● Text passage
South Africa

YOUTH SPEAK | University is a lonely haul at times, but I'm proud to be making progress on my own terms

YOUTH SPEAK | University is a lonely haul at times, but I'm proud to be making progress on my own terms

This essay is part of a June 16 series published on TimesLIVE on Youth Day. The Sunday Times last year published extracts from the book Learning under Lockdown, compiled by professor Jonathan Jansen and Emily O’Ryan to celebrate Youth Day. Fast-forward to 2021: some stories reveal further heartbreak while others have happier endings. The series of essays published today on TimesLIVE looks at where these children are now, a year later.

2021: I learnt about time management and adapted it to this year

I am studying at the University of the Western Cape. My family was so pleased and so proud when I passed matric; I was so pleased I passed matric during lockdown.

It was so hard last year, my family had to buy data and I had to look for places which had Wi-Fi because we didn’t have it at home.

I’m studying a BCom Accounting. I always wanted to be an accountant, it was my first choice when I applied for university.

This year my home is in the Western Cape. But we are doing online lessons. I would rather be in class than working from home, I’ve never met my classmates and when I get stuck with something I can’t ask anyone in my class for help.

The lecturers all use different platforms to lecture — Zoom, Google, and we meet others on WhatsApp.

I must be self-dependent and I’m sure I’m not the only one going through big changes.
Nomathamsanqa Tamara Khwaza

I do live with other students, but none are doing accountancy.

● Extracted entries
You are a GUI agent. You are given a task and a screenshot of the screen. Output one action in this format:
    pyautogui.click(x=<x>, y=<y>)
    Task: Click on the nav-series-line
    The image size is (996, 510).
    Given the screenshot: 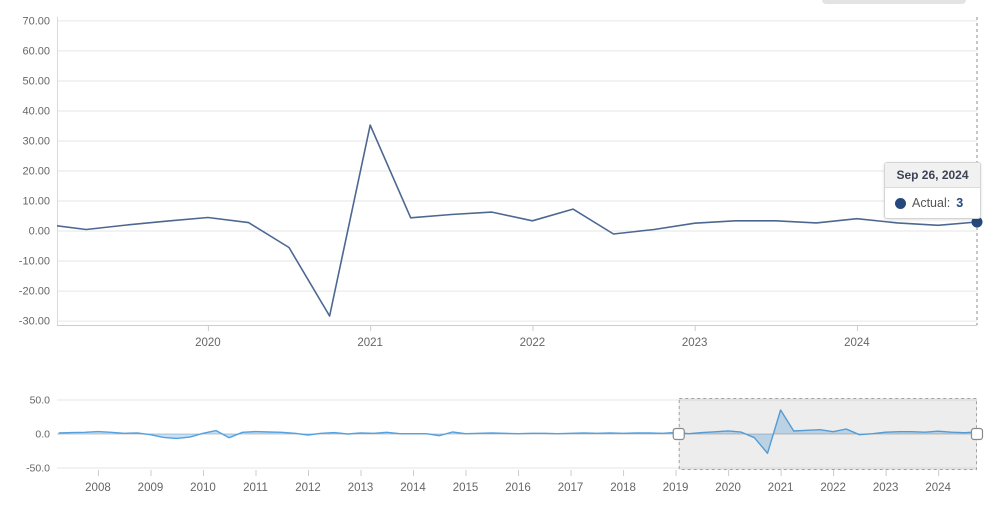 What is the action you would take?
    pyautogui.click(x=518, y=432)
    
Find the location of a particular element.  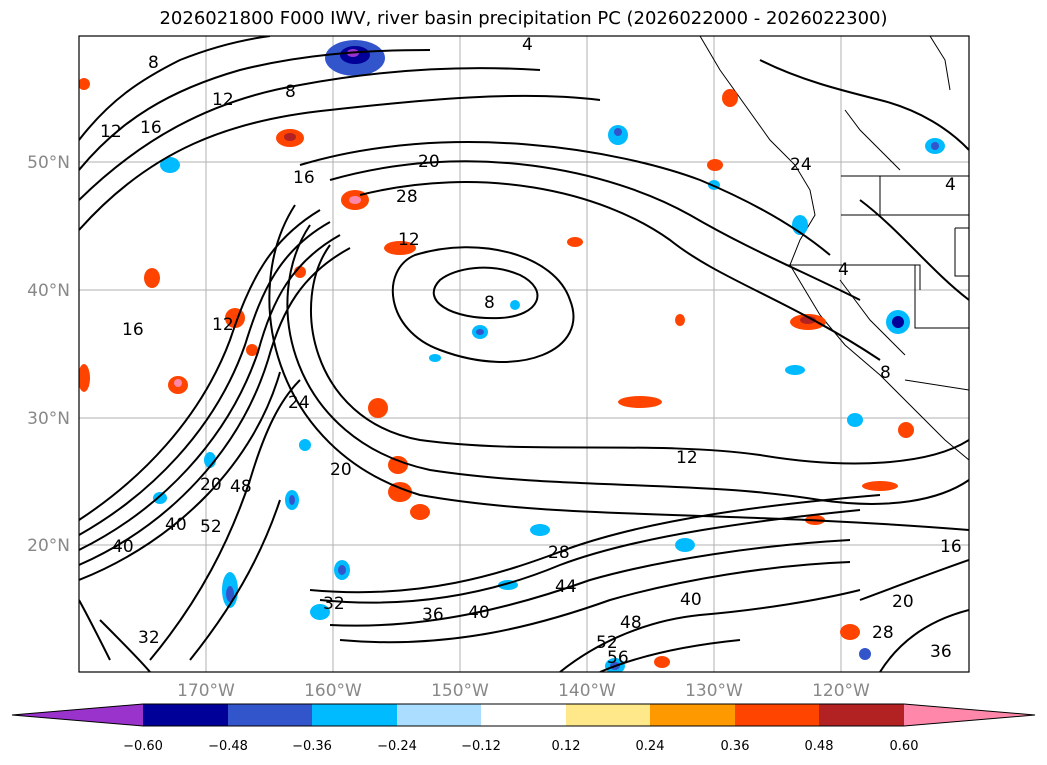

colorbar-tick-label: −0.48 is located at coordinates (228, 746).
...
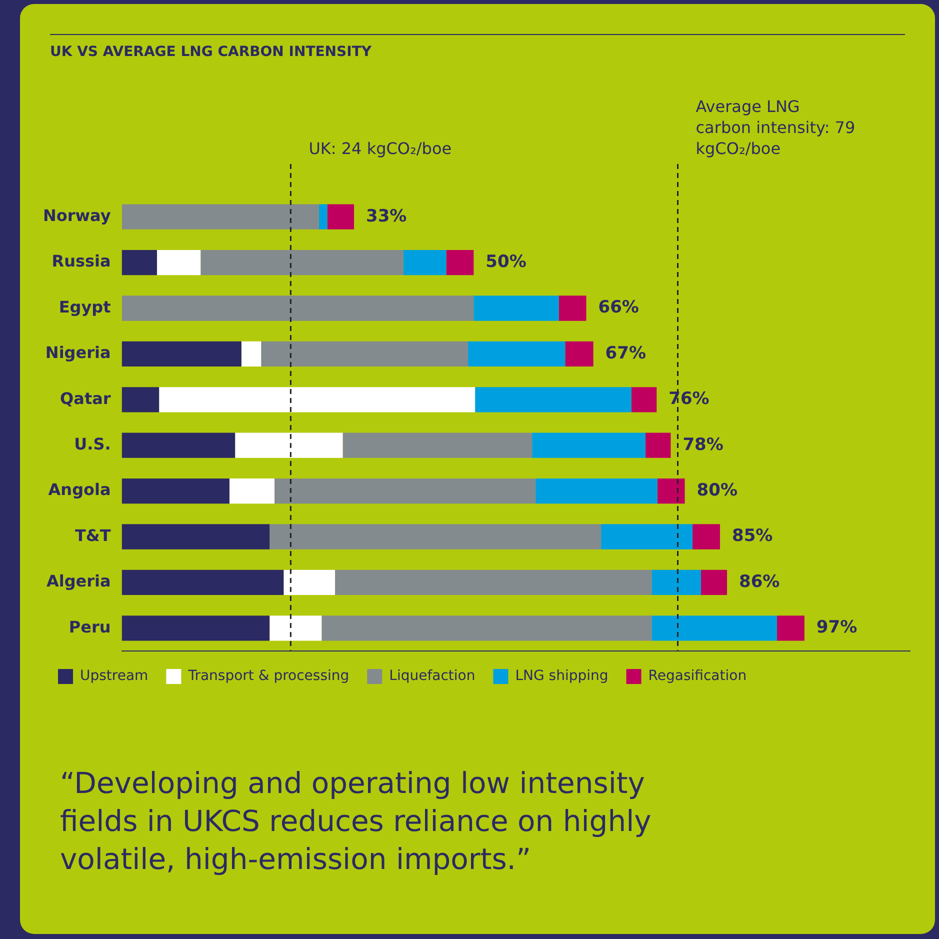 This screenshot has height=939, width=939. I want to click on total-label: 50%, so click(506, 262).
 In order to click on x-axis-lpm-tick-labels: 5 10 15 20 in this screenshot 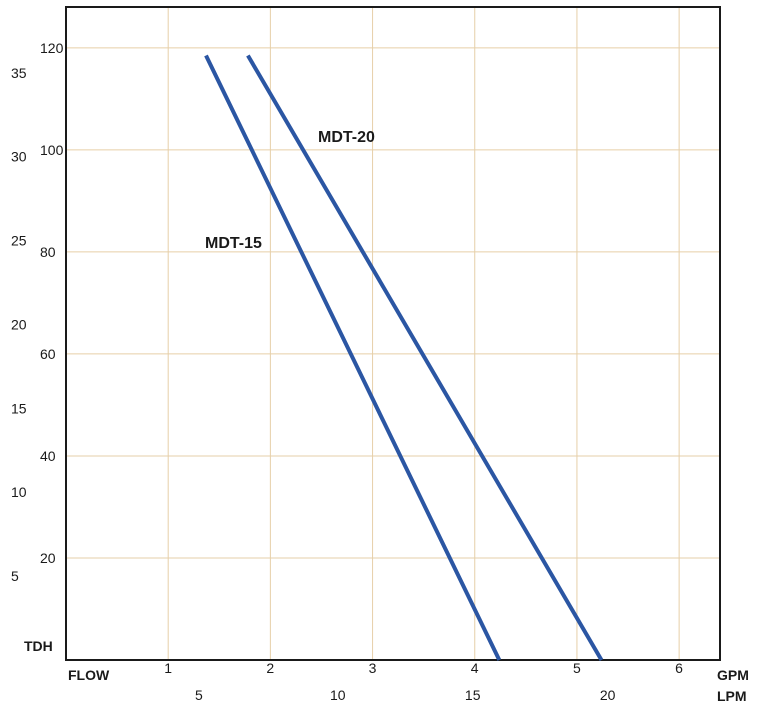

● Prompt
Reproduce the Youth Day essay from "It was so hard" to "are doing accountancy.", word for word.

● Answer area
It was so hard last year, my family had to buy data and I had to look for places which had Wi-Fi because we didn’t have it at home.

I’m studying a BCom Accounting. I always wanted to be an accountant, it was my first choice when I applied for university.

This year my home is in the Western Cape. But we are doing online lessons. I would rather be in class than working from home, I’ve never met my classmates and when I get stuck with something I can’t ask anyone in my class for help.

The lecturers all use different platforms to lecture — Zoom, Google, and we meet others on WhatsApp.

I must be self-dependent and I’m sure I’m not the only one going through big changes.
Nomathamsanqa Tamara Khwaza

I do live with other students, but none are doing accountancy.